Find the line that contains "Given: Choose Avg. Time on Website metric" in the entries below. Write out that line and all that follow it, unchanged and alone.
====== INPUT RECORDS
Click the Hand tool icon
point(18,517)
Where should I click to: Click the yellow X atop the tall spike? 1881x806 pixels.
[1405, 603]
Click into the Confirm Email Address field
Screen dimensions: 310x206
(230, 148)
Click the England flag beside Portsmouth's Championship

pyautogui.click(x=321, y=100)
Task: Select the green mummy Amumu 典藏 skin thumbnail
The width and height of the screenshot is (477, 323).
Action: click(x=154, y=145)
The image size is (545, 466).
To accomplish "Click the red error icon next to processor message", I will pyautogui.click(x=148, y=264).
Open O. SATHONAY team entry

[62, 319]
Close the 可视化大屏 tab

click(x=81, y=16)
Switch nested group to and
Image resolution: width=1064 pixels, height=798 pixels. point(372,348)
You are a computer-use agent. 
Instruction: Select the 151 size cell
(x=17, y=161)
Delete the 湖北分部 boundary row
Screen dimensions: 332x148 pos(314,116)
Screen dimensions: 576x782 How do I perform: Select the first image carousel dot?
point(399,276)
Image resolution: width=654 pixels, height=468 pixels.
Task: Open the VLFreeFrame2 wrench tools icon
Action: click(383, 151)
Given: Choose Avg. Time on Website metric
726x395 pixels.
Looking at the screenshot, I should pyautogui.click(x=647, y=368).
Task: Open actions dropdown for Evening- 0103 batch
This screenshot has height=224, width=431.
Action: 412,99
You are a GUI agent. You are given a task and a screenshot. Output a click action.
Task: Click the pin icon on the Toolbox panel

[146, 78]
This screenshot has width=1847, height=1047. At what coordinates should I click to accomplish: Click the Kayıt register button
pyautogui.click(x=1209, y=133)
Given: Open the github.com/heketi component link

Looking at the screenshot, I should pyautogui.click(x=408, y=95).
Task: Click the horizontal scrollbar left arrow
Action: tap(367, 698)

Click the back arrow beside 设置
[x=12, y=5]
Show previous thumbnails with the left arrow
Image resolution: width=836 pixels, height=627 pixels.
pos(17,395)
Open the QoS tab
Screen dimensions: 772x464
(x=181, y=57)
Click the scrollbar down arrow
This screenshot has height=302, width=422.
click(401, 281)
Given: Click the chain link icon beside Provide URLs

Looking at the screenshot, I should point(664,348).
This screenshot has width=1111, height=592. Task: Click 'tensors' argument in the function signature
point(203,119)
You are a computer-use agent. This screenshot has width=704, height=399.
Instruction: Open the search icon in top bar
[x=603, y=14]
============
TASK RESPONSE
Given: Choose Avg. Time on Website metric
726x395 pixels.
Looking at the screenshot, I should pyautogui.click(x=647, y=368).
Task: Open actions dropdown for Evening- 0103 batch
This screenshot has height=224, width=431.
Action: 412,99
You are a GUI agent. You are given a task and a screenshot. Output a click action.
Task: Click the pin icon on the Toolbox panel

[146, 78]
This screenshot has width=1847, height=1047. At what coordinates should I click to accomplish: Click the Kayıt register button
pyautogui.click(x=1209, y=133)
Given: Open the github.com/heketi component link

Looking at the screenshot, I should pyautogui.click(x=408, y=95).
Task: Click the horizontal scrollbar left arrow
Action: tap(367, 698)

Click the back arrow beside 设置
[x=12, y=5]
Show previous thumbnails with the left arrow
Image resolution: width=836 pixels, height=627 pixels.
pos(17,395)
Open the QoS tab
Screen dimensions: 772x464
(x=181, y=57)
Click the scrollbar down arrow
This screenshot has height=302, width=422.
click(401, 281)
Given: Click the chain link icon beside Provide URLs

Looking at the screenshot, I should point(664,348).
This screenshot has width=1111, height=592. Task: Click 'tensors' argument in the function signature
point(203,119)
You are a computer-use agent. This screenshot has width=704, height=399.
Instruction: Open the search icon in top bar
[x=603, y=14]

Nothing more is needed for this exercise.